Stored data
# # #

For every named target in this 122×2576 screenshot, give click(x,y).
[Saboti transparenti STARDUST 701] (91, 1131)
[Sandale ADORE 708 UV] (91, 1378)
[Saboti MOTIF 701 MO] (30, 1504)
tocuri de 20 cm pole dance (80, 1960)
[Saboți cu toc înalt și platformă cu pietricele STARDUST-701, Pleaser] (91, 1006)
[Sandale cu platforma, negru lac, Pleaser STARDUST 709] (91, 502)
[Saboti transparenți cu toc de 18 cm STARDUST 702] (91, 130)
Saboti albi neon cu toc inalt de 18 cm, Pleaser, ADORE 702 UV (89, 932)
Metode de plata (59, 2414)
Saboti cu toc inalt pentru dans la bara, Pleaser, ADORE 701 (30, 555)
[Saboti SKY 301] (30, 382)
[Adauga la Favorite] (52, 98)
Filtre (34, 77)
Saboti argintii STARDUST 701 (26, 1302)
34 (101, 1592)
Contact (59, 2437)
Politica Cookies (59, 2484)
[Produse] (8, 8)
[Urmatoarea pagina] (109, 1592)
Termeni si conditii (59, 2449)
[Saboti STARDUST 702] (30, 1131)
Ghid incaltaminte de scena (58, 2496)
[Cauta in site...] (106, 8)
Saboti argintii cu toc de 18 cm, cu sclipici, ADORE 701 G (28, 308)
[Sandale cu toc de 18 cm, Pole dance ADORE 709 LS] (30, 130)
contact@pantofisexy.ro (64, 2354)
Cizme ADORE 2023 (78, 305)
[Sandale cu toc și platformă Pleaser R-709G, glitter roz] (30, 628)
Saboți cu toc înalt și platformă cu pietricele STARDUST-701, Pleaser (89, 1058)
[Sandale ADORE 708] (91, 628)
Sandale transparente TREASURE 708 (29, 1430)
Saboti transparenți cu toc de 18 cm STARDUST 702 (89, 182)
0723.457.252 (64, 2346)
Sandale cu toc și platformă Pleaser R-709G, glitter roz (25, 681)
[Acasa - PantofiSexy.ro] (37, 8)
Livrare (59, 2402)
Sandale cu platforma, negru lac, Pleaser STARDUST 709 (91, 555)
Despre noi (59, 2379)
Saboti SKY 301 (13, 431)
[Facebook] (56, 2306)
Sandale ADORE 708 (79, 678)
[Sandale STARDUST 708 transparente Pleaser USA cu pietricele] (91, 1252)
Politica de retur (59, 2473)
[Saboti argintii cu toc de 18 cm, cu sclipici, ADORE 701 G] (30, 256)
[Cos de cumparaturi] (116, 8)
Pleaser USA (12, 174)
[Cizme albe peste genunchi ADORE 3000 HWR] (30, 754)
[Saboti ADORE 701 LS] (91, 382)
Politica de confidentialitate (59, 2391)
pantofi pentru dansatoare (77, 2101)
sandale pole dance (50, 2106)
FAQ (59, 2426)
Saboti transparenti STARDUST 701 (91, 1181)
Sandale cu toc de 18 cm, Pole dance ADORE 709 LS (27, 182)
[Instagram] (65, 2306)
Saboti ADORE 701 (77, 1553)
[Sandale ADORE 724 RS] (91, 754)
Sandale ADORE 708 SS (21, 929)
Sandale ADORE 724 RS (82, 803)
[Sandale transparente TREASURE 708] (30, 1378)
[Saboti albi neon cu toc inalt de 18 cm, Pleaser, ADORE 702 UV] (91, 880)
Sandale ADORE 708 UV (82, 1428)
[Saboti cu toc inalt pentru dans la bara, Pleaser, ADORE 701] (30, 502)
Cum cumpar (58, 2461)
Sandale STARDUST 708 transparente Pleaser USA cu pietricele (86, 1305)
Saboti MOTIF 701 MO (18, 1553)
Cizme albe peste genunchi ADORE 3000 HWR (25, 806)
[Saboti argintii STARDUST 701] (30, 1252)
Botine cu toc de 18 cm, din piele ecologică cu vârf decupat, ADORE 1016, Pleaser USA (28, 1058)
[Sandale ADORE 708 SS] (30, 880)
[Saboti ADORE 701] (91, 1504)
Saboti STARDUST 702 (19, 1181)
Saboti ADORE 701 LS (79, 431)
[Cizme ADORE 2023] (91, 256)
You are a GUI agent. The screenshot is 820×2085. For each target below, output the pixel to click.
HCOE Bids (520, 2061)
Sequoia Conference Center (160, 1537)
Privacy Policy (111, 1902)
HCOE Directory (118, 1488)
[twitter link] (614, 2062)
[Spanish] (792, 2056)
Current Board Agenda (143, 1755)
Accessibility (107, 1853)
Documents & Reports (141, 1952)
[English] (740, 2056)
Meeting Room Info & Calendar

# # #

*To do:* The records above must each be restated exactly as they stand.

*Answer area:*
For every named target in this 122×2576 screenshot, give click(x,y).
[Saboti transparenti STARDUST 701] (91, 1131)
[Sandale ADORE 708 UV] (91, 1378)
[Saboti MOTIF 701 MO] (30, 1504)
tocuri de 20 cm pole dance (80, 1960)
[Saboți cu toc înalt și platformă cu pietricele STARDUST-701, Pleaser] (91, 1006)
[Sandale cu platforma, negru lac, Pleaser STARDUST 709] (91, 502)
[Saboti transparenți cu toc de 18 cm STARDUST 702] (91, 130)
Saboti albi neon cu toc inalt de 18 cm, Pleaser, ADORE 702 UV (89, 932)
Metode de plata (59, 2414)
Saboti cu toc inalt pentru dans la bara, Pleaser, ADORE 701 (30, 555)
[Saboti SKY 301] (30, 382)
[Adauga la Favorite] (52, 98)
Filtre (34, 77)
Saboti argintii STARDUST 701 (26, 1302)
34 (101, 1592)
Contact (59, 2437)
Politica Cookies (59, 2484)
[Produse] (8, 8)
[Urmatoarea pagina] (109, 1592)
Termeni si conditii (59, 2449)
[Saboti STARDUST 702] (30, 1131)
Ghid incaltaminte de scena (58, 2496)
[Cauta in site...] (106, 8)
Saboti argintii cu toc de 18 cm, cu sclipici, ADORE 701 G (28, 308)
[Sandale cu toc de 18 cm, Pole dance ADORE 709 LS] (30, 130)
contact@pantofisexy.ro (64, 2354)
Cizme ADORE 2023 (78, 305)
[Sandale cu toc și platformă Pleaser R-709G, glitter roz] (30, 628)
Saboți cu toc înalt și platformă cu pietricele STARDUST-701, Pleaser (89, 1058)
[Sandale ADORE 708] (91, 628)
Sandale transparente TREASURE 708 (29, 1430)
Saboti transparenți cu toc de 18 cm STARDUST 702 (89, 182)
0723.457.252 (64, 2346)
Sandale cu toc și platformă Pleaser R-709G, glitter roz (25, 681)
[Acasa - PantofiSexy.ro] (37, 8)
Livrare (59, 2402)
Sandale cu platforma, negru lac, Pleaser STARDUST 709 (91, 555)
Despre noi (59, 2379)
Saboti SKY 301 (13, 431)
[Facebook] (56, 2306)
Sandale ADORE 708 (79, 678)
[Sandale STARDUST 708 transparente Pleaser USA cu pietricele] (91, 1252)
Politica de retur (59, 2473)
[Saboti argintii cu toc de 18 cm, cu sclipici, ADORE 701 G] (30, 256)
[Cos de cumparaturi] (116, 8)
Pleaser USA (12, 174)
[Cizme albe peste genunchi ADORE 3000 HWR] (30, 754)
[Saboti ADORE 701 LS] (91, 382)
Politica de confidentialitate (59, 2391)
pantofi pentru dansatoare (77, 2101)
sandale pole dance (50, 2106)
FAQ (59, 2426)
Saboti transparenti STARDUST 701 (91, 1181)
Sandale cu toc de 18 cm, Pole dance ADORE 709 LS (27, 182)
[Instagram] (65, 2306)
Saboti ADORE 701 (77, 1553)
[Sandale ADORE 724 RS] (91, 754)
Sandale ADORE 708 SS (21, 929)
Sandale ADORE 724 RS (82, 803)
[Sandale transparente TREASURE 708] (30, 1378)
[Saboti albi neon cu toc inalt de 18 cm, Pleaser, ADORE 702 UV] (91, 880)
Sandale ADORE 708 UV (82, 1428)
[Saboti cu toc inalt pentru dans la bara, Pleaser, ADORE 701] (30, 502)
Cum cumpar (58, 2461)
Sandale STARDUST 708 transparente Pleaser USA cu pietricele (86, 1305)
Saboti MOTIF 701 MO (18, 1553)
Cizme albe peste genunchi ADORE 3000 HWR (25, 806)
[Saboti argintii STARDUST 701] (30, 1252)
Botine cu toc de 18 cm, din piele ecologică cu vârf decupat, ADORE 1016, Pleaser USA (28, 1058)
[Sandale ADORE 708 SS] (30, 880)
[Saboti ADORE 701] (91, 1504)
Saboti STARDUST 702 (19, 1181)
Saboti ADORE 701 LS (79, 431)
[Cizme ADORE 2023] (91, 256)
You are a GUI agent. The screenshot is 820×2085. For each target below, output the pixel to click.
HCOE Bids (520, 2061)
Sequoia Conference Center (160, 1537)
Privacy Policy (111, 1902)
HCOE Directory (118, 1488)
[twitter link] (614, 2062)
[Spanish] (792, 2056)
Current Board Agenda (143, 1755)
Accessibility (107, 1853)
Documents & Reports (141, 1952)
[English] (740, 2056)
Meeting Room Info & Calendar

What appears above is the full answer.